— START —

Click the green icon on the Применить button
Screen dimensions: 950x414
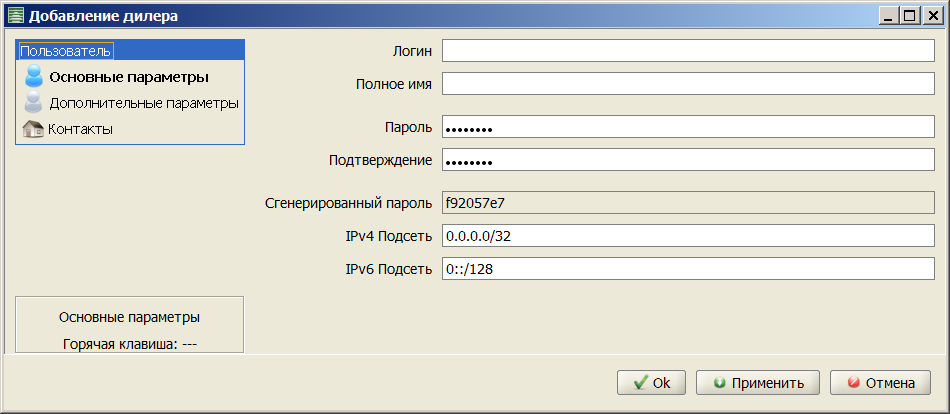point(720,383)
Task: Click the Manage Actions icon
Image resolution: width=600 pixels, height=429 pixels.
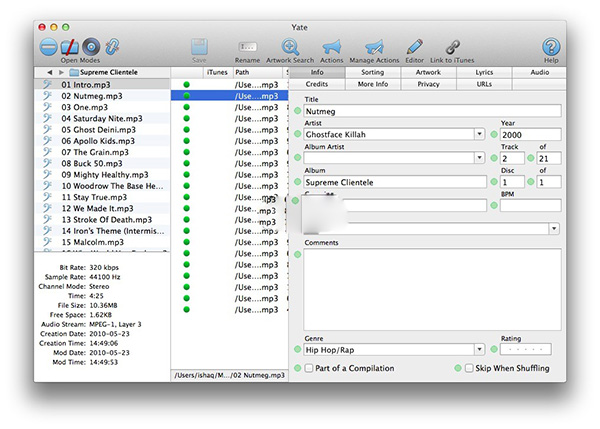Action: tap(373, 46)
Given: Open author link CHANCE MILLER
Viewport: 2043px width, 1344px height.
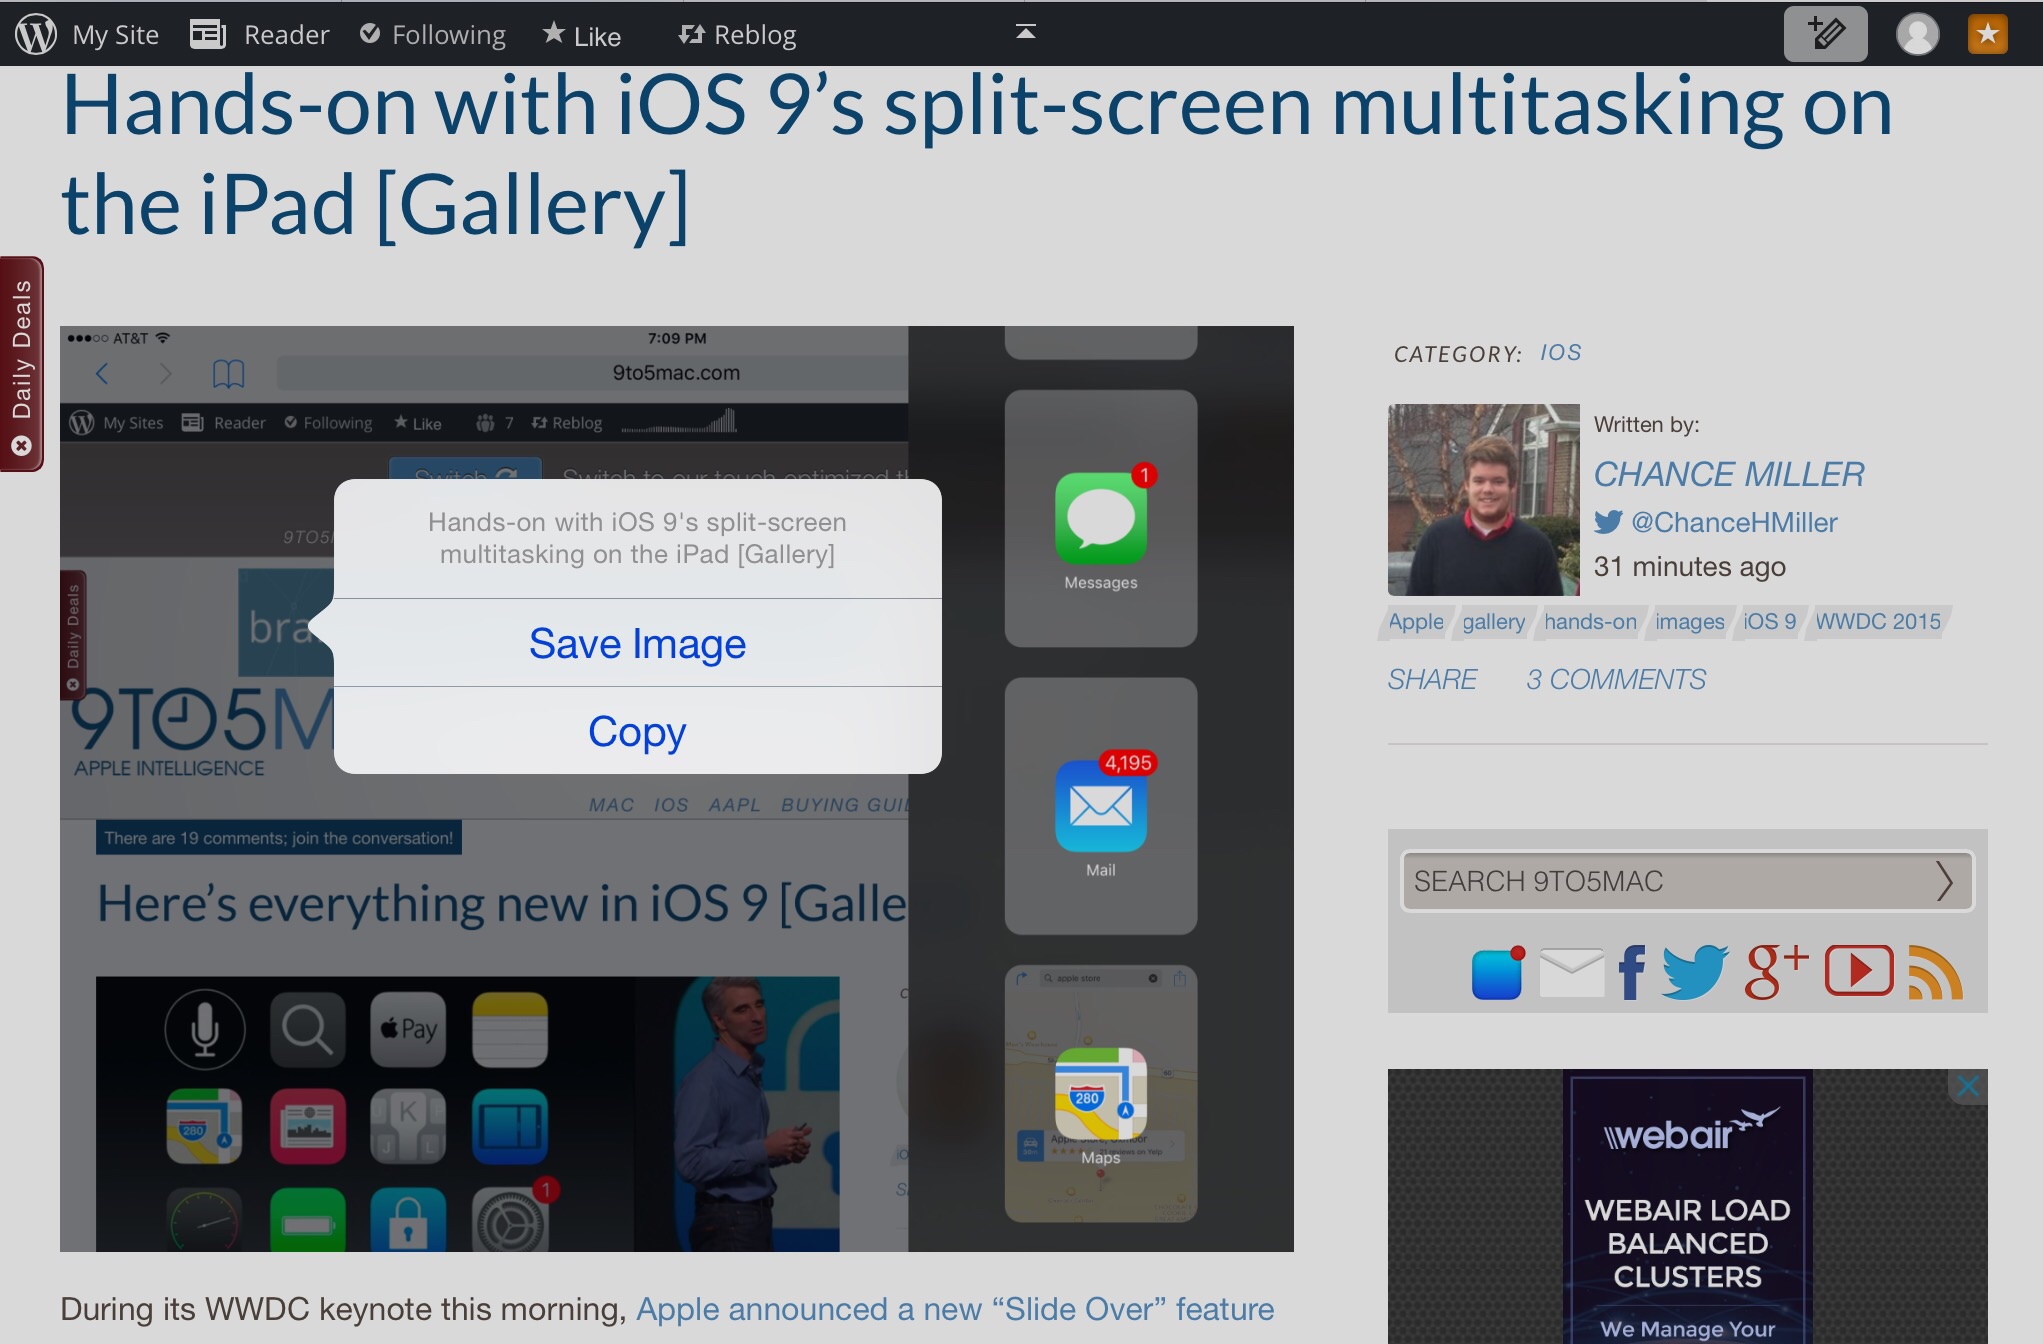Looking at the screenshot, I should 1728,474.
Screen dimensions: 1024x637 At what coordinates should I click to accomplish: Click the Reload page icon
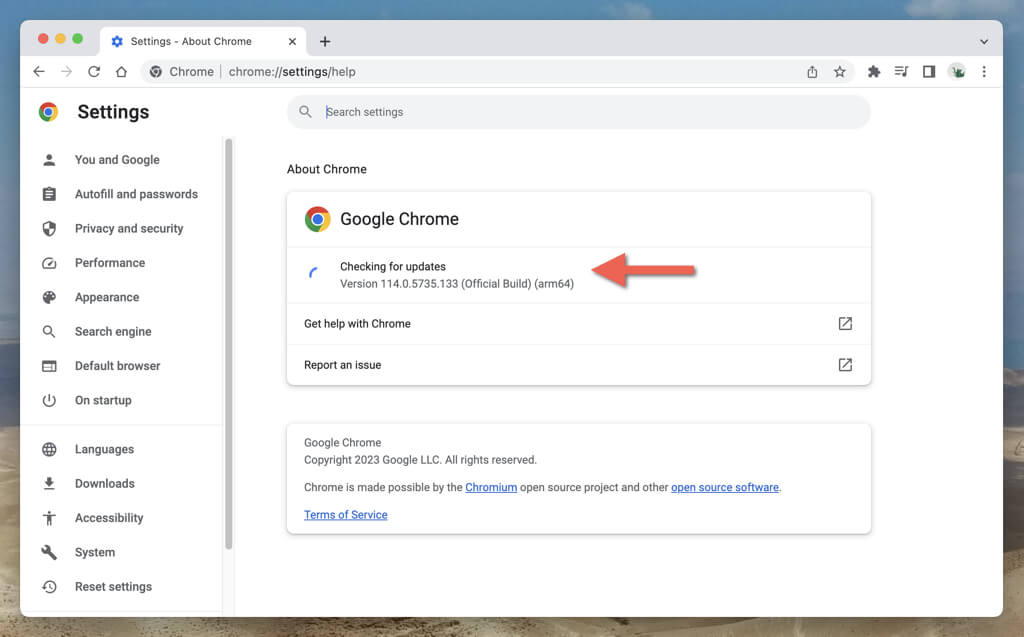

— END —
— START —

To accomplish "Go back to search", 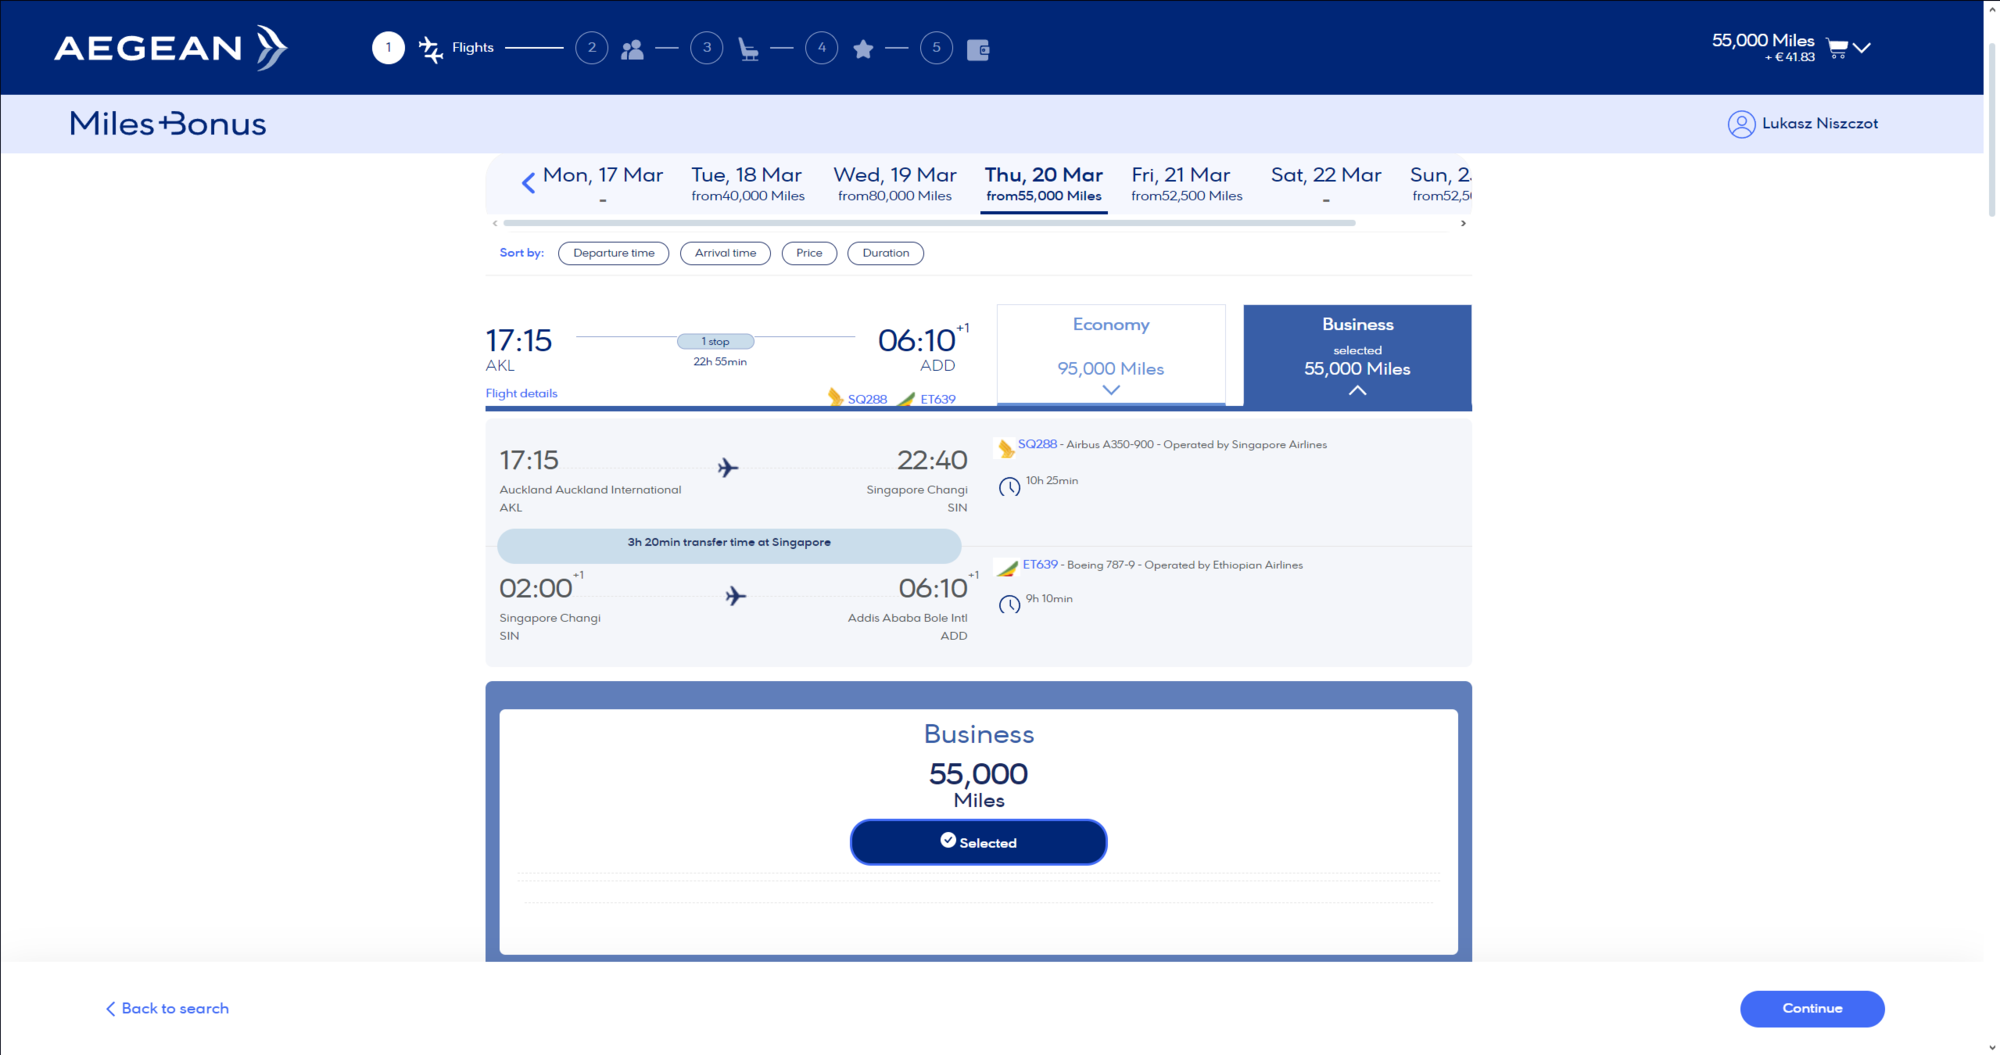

— END —

Rewrite the data from the line with "Click the green icon on the Применить button" to the line with "Screen dimensions: 1024x637", substituting "symbol" for "icon" and changing nothing else. Omit the pictures from your output.

◆ Task answer
Click the green symbol on the Применить button
Screen dimensions: 950x414
point(720,383)
Task: Click the Manage Actions symbol
Image resolution: width=600 pixels, height=429 pixels.
Action: tap(373, 46)
Given: Open author link CHANCE MILLER
Viewport: 2043px width, 1344px height.
Looking at the screenshot, I should 1728,474.
Screen dimensions: 1024x637 At what coordinates should I click to accomplish: Click the Reload page symbol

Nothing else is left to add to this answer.